START PASSAGE GIVEN
Saturday, April 12, 2014

Hazelwood, Morwell, Australia

Hazelwood  Thermal Power Plant 8x200 MWe

Dear Readers,

 

Today we shall review the experience of a thermal power plant (TPP) operation on the other end of the world, a huge thermal power plant situated 150-km's east of Melbourne, Australia. The Hazelwood 8x200Mwe output capacity local coal/lignite-firing thermal power plant was built in early 1970's.

 

The plant was privatized in 1996. The parent company International Power (GDF Suez and Mitsui) paid U.S. $2.35 billion for the 1600 MWe (1470 MWe net) thermal power plant. The new owner paid the price, continued operation, generated electricity, sold to the grid, and earned money.

 

Since the purchase in 1996, the new owners had introduced an $800 million rehabilitation program to upgrade the plant. They paid $85 million for new dust collectors and stack sulfur retention (flue gas desulphurization, FGD) installations. It is our fair estimation that they should be paying more than $200 million for adequate environmental equipment. The money spent for rehab was not enough for the necessary environmental protections.

 

Today Hazelwood is still on the list of the world’s most polluting TPPs based on CO2 emission per generated kW-hour electricity. The desired environmental emissions figures have not yet been fulfilled. However, the plant has received extensions for the rehab period and was also granted an extension to operate until 2030. Had the plant not been privatized it was scheduled for closure in 2005 because of the huge, ongoing air pollution as well as water and land pollution.
END PASSAGE GIVEN
START ENTRIES SHOWN
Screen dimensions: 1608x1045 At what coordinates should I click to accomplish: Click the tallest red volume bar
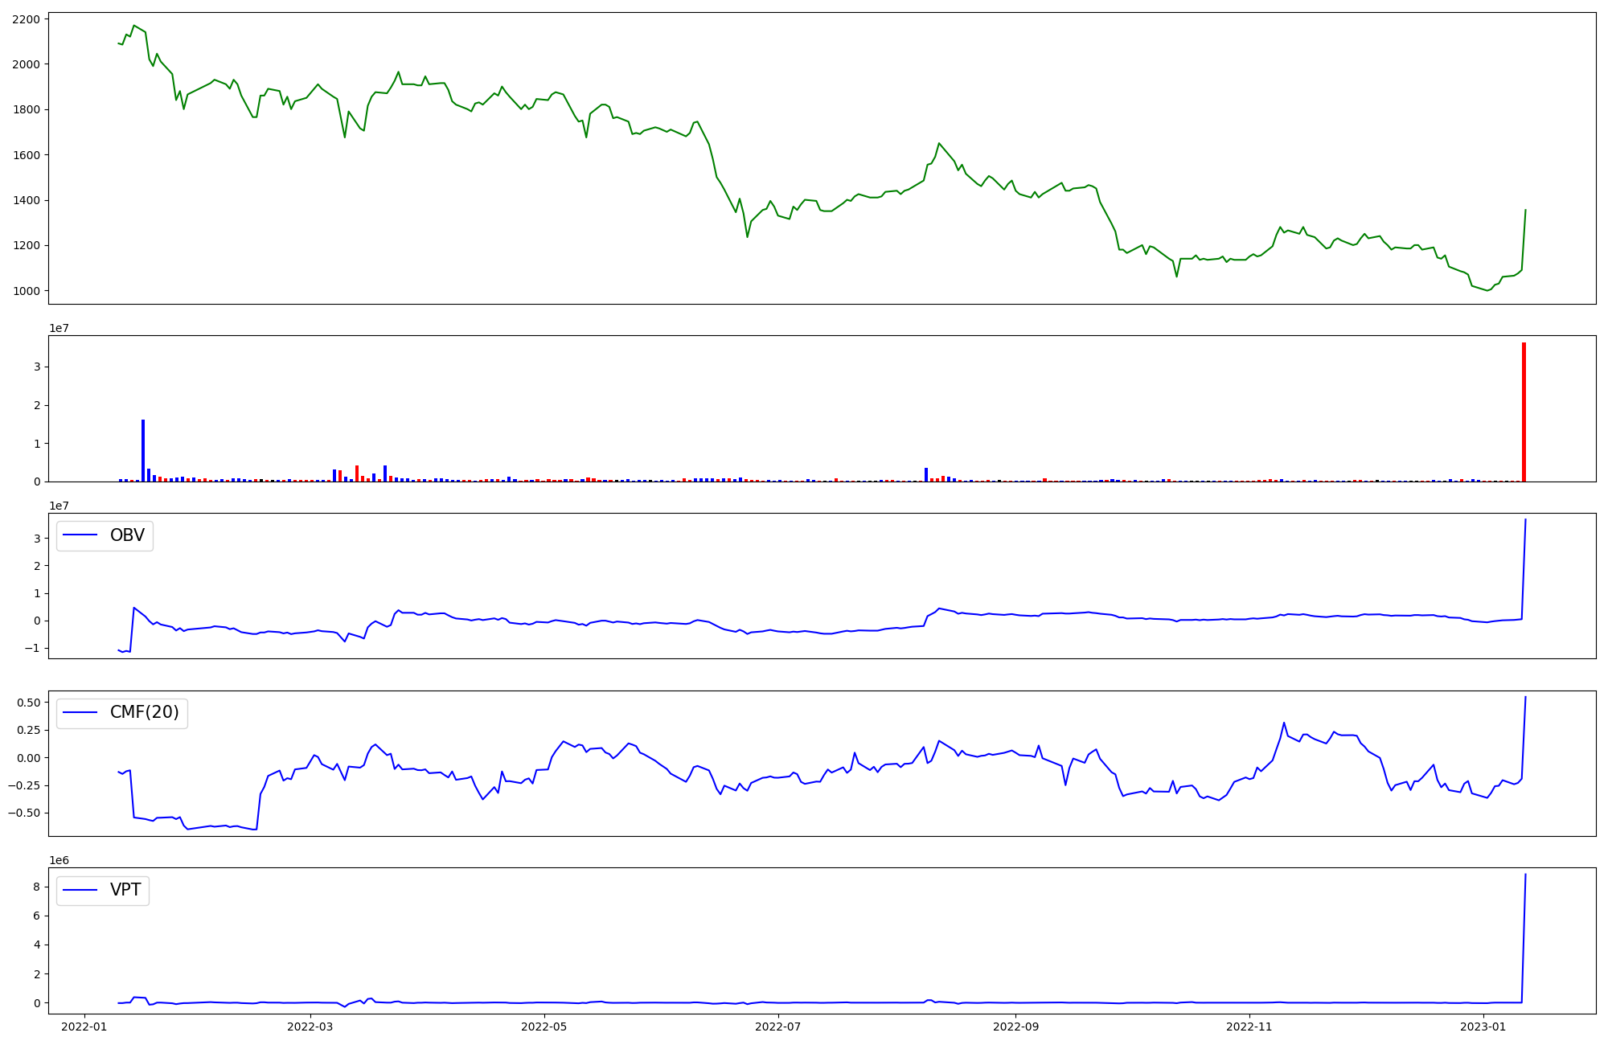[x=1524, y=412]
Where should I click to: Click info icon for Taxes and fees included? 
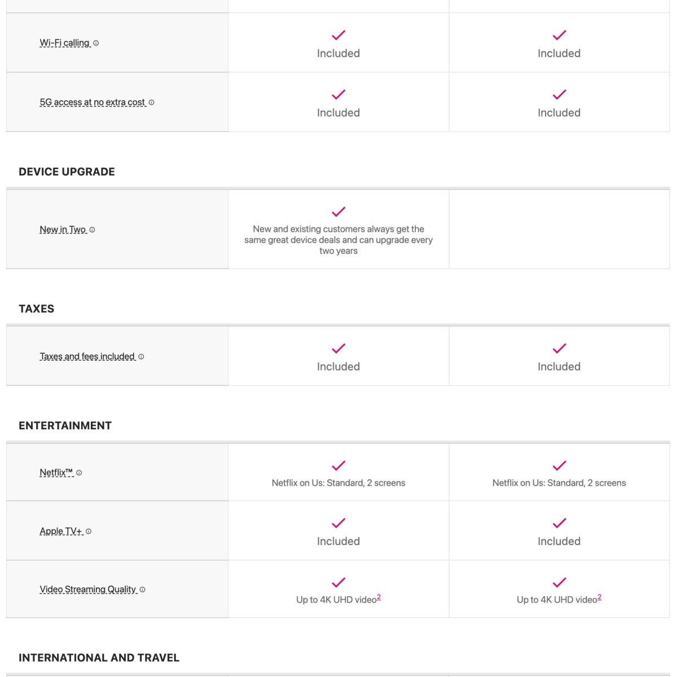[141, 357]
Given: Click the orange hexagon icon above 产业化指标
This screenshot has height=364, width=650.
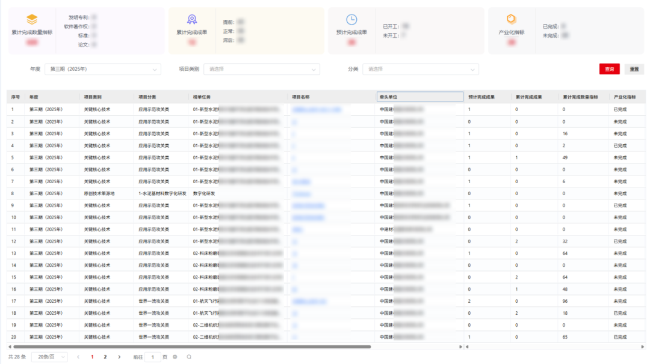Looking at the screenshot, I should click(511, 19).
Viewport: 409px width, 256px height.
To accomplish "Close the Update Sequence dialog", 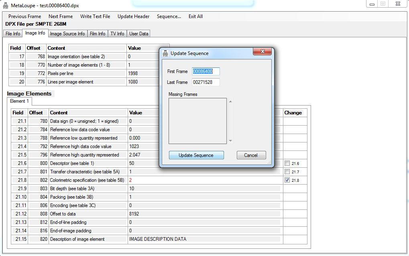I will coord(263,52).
END ENTRIES SHOWN
TASKS TO PERFORM:
[a] According to the Hazelwood power plant post, why was the plant scheduled for closure in 2005 had it not been privatized? Answer in one to three sentences.
[b] Answer these from the Hazelwood power plant post:
(i) How far from Melbourne, and in which direction, is the plant situated?
(ii) How much did the parent company pay for the plant?
(iii) How much was paid for new dust collectors and flue gas desulphurization installations?
[c] Pick up the Hazelwood power plant post from the sentence about its scheduled closure in 2005 and write the next part.

RESPONSES TO THE EXERCISE:
[a] Had it not been privatized, the plant was scheduled for closure in 2005 because of its huge, ongoing air pollution, along with water and land pollution.

[b]
(i) 150 km east of Melbourne.
(ii) U.S. $2.35 billion.
(iii) $85 million.

[c]
 

Hazelwood TPP is built next to the Morwell open-pit lignite coal field. On 20 January 2014 an underground fire broke out in the Morwell coal field and lasted for 40 days. The air was highly polluted; the town of Morwell was evacuated. Huge environmental disaster occurred in the area. If there is a malfunction, a fire, an explosion, a breakdown, or an operational stop, there is always a human reason, some human negligence. As there is an underground fire in Morwell, there was some human negligence or error behind this disaster.

 

Which TPP's are the most air polluting in the world?

 

Here is the list of the world’s worst CO2 emitters per kW-hour as of 2013, based on the recent environmental report released by the EU Energy Commission:

 

1) U.S., Gallagher Indiana 600 Mw; 2) Poland, Belchatow 1090 Mw; 3) Australia, Hazelwood 1,600 Mw; 4) Greece, Agios Dimitrios 1,500 Mw; 5) Greece, Cardia 1,250 Mw; 6) Greece, Megalopolis 850 Mwe; 7) Bulgaria, Maritza Iztok 1-2-3, 3000 Mwe; Drax and Eggborough in England; Italy Brindisi South.

 

Which TPPs are Germany’s worst polluters?

 

From the same report:

Frimmersdorf 2413mw A, Janschwal 3000 MWe, Weisweiler 2293 MWA, Neurath 2100 MWe, Niederausse 3864 Mwe, Boxberg 1900 MWe, Schwarze Pumpe 1600 MWe, Lippendorf 1866 MWe, Scholven 2300 Mwe. (Ref.SpiegelOnline April-2014)

 

It is difficult to understand why the West Niederausse plant, which was an example of the latest technology, is in this worst-polluting plants list. Niederausse has received the "worst polluting" plant title due to its relatively high CO2 stack emission per kW-hour electricity generation. One could argue that in Germany, stack emission requirements are lowered to such levels that it justifies the incredibly high subsidies applied to renewable energy investments.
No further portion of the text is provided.